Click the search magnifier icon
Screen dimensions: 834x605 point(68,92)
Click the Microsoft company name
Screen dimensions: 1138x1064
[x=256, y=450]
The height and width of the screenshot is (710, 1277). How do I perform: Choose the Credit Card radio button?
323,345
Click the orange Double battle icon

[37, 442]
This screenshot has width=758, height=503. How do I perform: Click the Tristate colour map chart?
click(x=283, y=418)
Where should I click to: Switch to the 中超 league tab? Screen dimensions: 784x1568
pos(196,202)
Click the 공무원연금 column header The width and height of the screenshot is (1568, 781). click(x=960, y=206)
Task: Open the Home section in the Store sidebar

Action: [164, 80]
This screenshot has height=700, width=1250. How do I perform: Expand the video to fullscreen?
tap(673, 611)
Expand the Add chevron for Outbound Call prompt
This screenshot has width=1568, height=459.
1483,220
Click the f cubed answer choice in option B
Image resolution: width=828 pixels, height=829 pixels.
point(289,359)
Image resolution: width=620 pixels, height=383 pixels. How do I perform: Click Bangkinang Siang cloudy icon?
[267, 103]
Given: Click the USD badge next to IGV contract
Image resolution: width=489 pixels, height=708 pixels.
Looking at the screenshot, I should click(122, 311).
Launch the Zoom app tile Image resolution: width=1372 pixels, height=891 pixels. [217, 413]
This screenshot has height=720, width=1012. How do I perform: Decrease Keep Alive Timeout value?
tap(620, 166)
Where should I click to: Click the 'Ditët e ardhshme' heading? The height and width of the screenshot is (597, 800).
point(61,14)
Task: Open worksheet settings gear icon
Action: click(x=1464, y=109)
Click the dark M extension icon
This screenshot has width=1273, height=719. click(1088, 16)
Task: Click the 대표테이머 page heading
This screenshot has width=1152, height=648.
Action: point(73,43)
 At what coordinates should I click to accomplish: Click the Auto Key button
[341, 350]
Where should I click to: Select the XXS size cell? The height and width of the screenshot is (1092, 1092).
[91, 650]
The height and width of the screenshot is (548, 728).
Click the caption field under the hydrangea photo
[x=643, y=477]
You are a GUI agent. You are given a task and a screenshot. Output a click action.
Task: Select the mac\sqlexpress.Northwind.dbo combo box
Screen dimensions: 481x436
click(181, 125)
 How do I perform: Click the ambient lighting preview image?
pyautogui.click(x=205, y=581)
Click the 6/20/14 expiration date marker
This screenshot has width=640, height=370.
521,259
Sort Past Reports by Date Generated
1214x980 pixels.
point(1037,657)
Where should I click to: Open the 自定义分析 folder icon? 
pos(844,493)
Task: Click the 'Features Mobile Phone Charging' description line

++++++++

Set the whole listing down again, unchanged.

▶ _Your solution_
Click the search magnifier icon
Screen dimensions: 834x605 point(68,92)
Click the Microsoft company name
Screen dimensions: 1138x1064
[x=256, y=450]
The height and width of the screenshot is (710, 1277). How do I perform: Choose the Credit Card radio button?
323,345
Click the orange Double battle icon

[37, 442]
This screenshot has width=758, height=503. How do I perform: Click the Tristate colour map chart?
click(x=283, y=418)
Where should I click to: Switch to the 中超 league tab? Screen dimensions: 784x1568
pos(196,202)
Click the 공무원연금 column header The width and height of the screenshot is (1568, 781). click(x=960, y=206)
Task: Open the Home section in the Store sidebar

Action: [164, 80]
This screenshot has height=700, width=1250. How do I perform: Expand the video to fullscreen?
tap(673, 611)
Expand the Add chevron for Outbound Call prompt
This screenshot has width=1568, height=459.
1483,220
Click the f cubed answer choice in option B
Image resolution: width=828 pixels, height=829 pixels.
point(289,359)
Image resolution: width=620 pixels, height=383 pixels. How do I perform: Click Bangkinang Siang cloudy icon?
[267, 103]
Given: Click the USD badge next to IGV contract
Image resolution: width=489 pixels, height=708 pixels.
Looking at the screenshot, I should click(122, 311).
Launch the Zoom app tile Image resolution: width=1372 pixels, height=891 pixels. [217, 413]
This screenshot has height=720, width=1012. How do I perform: Decrease Keep Alive Timeout value?
tap(620, 166)
Where should I click to: Click the 'Ditët e ardhshme' heading? The height and width of the screenshot is (597, 800).
point(61,14)
Task: Open worksheet settings gear icon
Action: click(x=1464, y=109)
Click the dark M extension icon
This screenshot has width=1273, height=719. click(1088, 16)
Task: Click the 대표테이머 page heading
This screenshot has width=1152, height=648.
Action: point(73,43)
 At what coordinates should I click to accomplish: Click the Auto Key button
[341, 350]
Where should I click to: Select the XXS size cell? The height and width of the screenshot is (1092, 1092).
[91, 650]
The height and width of the screenshot is (548, 728).
Click the caption field under the hydrangea photo
[x=643, y=477]
You are a GUI agent. You are given a task and a screenshot. Output a click action.
Task: Select the mac\sqlexpress.Northwind.dbo combo box
Screen dimensions: 481x436
click(181, 125)
 How do I perform: Click the ambient lighting preview image?
pyautogui.click(x=205, y=581)
Click the 6/20/14 expiration date marker
This screenshot has width=640, height=370.
521,259
Sort Past Reports by Date Generated
1214x980 pixels.
point(1037,657)
Where should I click to: Open the 自定义分析 folder icon? 
pos(844,493)
Task: Click the 'Features Mobile Phone Charging' description line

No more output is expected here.